Friday, December 11, 2009

Why I love blogging. . .

I just finished doing a piece for NPR's monkey see blog. It's generally on Picador's re-issuance of a whole slew of Tom Wolfe books; specifically on his just re-issued first book, a collection of essays called The Kandy-Kolored Tangerine-Flake Streamline Baby.

If you're interested in reading the piece, here's a link to it on NPR's website.

To write about any book, one has to read it first. And although I've read quite a lot of Tom Wolfe over the years, I'd never read this one, so into it I dove. The first essay, "The Marvelous Mouth" (written for Esquire in 1963) is about Muhammad Ali.  Or, more accurately, it's about Tom Wolfe hanging out with Muhammad Ali and reporting the experience in great detail.

Oh golly, did Wolfe's experiential take on Ali take me back in my own life. And seeing as I was writing for a blog and not for a more formal entity, I could begin my own snippet of a piece this way:
Many years ago, say in 1966, I ate dinner in the same Rice University college dining room as Muhammad Ali and fell in love with the man's mouth, his attitude, his playfulness, and his ability to make us lily-white, well-mannered, certifiably intelligent college kids a wee bit nervous. We were of one culture; he was of another. Or rather, we were of one culture; he was Muhammad Ali -- a culture unto himself.
What fun I had writing that! Because I was blogging, I didn't have to not include a personal experience because of journalistic conventions.  And so it was only while reading Tom Wolfe's essays and writing about them for that I realized why I resonate so with blogging.

Tom Wolfe, and the other New Journalists, bodaciously, flagrantly insert themselves into their stories. Yet once you stop and think about it, reporters are present in all reporting, whether acknowledged or not. A reporter's personal experiences, prejudices, education inform their use of language, their decision to include some facts and exclude others, their selection of detail.

There's no way to avoid this -- to keep reporters out of their pieces -- because all reportage, no matter how objective its format, is limited in scope, because it's limited in time on the air or space on the page. Yet conventional, formal journalism demands that we disguise our presence as thoroughly as possible. And claim it isn't there.

Tom Wolfe, and the rest of the New Journalists, took a truth out of the closet and flaunted it; boldly recognizing that every report of the news has a human being's point of view embedded in it; that the reporter's education, experience, knowledge and, yes, prejudices cannot help but come into play.

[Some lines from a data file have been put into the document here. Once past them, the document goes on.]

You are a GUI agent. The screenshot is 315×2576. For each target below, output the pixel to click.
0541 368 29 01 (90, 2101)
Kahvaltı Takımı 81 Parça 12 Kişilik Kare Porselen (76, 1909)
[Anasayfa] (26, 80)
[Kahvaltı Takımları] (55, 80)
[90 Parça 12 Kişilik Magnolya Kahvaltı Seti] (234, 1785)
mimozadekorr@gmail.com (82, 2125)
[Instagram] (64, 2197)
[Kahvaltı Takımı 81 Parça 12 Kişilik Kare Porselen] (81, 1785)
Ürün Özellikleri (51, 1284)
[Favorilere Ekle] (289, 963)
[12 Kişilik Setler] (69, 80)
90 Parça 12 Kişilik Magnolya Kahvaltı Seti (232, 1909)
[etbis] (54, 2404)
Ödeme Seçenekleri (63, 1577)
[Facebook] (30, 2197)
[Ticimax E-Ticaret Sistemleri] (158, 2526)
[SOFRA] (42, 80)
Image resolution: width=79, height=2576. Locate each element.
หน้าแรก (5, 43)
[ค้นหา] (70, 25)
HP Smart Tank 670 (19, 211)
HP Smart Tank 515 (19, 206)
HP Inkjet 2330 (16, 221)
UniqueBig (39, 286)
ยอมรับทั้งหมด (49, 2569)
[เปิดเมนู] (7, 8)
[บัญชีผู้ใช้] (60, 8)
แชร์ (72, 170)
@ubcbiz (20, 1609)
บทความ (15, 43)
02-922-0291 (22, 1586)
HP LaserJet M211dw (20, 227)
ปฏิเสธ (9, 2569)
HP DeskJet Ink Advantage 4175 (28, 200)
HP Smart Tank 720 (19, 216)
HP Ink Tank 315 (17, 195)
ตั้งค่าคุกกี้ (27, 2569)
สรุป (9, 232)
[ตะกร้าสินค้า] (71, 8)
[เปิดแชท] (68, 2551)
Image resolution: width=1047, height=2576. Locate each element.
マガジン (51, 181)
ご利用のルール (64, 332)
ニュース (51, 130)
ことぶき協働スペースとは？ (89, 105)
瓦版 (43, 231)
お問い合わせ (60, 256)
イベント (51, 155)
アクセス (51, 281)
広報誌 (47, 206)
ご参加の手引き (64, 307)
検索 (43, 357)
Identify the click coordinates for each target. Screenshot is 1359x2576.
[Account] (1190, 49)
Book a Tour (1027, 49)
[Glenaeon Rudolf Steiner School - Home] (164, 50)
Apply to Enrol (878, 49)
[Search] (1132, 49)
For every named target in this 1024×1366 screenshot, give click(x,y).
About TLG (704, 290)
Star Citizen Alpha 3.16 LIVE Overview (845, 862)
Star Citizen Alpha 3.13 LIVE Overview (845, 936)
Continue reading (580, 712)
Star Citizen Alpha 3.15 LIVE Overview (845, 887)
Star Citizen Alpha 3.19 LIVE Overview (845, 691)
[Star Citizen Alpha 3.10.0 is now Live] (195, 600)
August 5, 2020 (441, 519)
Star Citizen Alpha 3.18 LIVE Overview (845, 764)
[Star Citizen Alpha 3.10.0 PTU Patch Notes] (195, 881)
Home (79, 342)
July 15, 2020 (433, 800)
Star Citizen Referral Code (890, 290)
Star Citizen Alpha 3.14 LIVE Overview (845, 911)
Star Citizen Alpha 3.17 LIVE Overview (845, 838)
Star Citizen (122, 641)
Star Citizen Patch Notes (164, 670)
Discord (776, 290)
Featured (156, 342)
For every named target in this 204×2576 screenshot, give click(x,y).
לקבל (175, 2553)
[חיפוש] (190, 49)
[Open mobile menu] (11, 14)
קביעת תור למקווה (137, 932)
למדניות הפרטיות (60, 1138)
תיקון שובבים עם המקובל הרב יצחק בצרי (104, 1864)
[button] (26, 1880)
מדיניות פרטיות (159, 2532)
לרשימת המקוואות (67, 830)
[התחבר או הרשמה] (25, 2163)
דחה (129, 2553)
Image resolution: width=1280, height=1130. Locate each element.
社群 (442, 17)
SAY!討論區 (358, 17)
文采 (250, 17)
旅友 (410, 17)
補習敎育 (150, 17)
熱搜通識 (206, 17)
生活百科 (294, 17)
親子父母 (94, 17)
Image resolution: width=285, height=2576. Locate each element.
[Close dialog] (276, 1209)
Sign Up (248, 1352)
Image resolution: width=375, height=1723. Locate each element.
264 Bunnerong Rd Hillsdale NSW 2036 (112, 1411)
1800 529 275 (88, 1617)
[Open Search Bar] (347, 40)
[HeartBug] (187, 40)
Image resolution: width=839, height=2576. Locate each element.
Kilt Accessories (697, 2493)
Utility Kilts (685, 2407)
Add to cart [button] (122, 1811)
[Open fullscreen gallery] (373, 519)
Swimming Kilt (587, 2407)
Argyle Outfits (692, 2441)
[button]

Blogging is New Journalism unchained. It's relaxed, it's personal, it's driven by personal voice; it's honest about being only as honest as the person writing it.

Plus, it's fun,

And so, for this reporter, blogging is the bomb!

1 comment:

  1. Isn't this interesting! Having been an English major at NYU when Jacques Derrida taught there and was still all the rage (what is he now? I'm not sure, other than dead), along with Stanley Fish, it has always cracked me up a bit the way journalists take themselves so seriously, and the way Americans almost religiously buy into the myth of impersonal or a-personal reporting. I was more or less trained to treat such concepts as "truth," "objectivity," or "neutrality" as conventional constructs without stable or intrinsic meaning. So whenever people invoke this notion of the pristine, unbiased journalist to support an argument (e.g., the validity of a news item or freedom of the press), I feel my internal eyebrow cock slightly. Anyone who purports to tell a story "straight" is -- if not suspicious -- at least no more above scrutiny than the person who offers an opinion.

    On the other hand, it was Derrida (I think) who argued the fallacy of "auctorial" intention, saying that we could never infer anything about a writer from his work, and that we shouldn't attempt to do so. Words -- once they left a person's mouth -- are no longer owned.

    All this is to say what? I'm not sure except that I'm always more comfortable and ready to be persuaded by information conveyed to me when the teller admits, and includes, the fact of her agency in in the equation (which, incidentally, I think good journalists do in a whole variety of ways).

    This post makes me think of your last one on the Mara Liasson flappette -- a number of people thought it bad that her and Williams should appear on Fox, and then a number of people thought it bad that NPR should think so, too. Both arguments (against the reporters and against NPR) seem motivated by concerns for journalistic integrity, and they are both, also, concerned with "appearance." So I wonder, what does it mean to be fair or impartial? Is it just a matter of convention?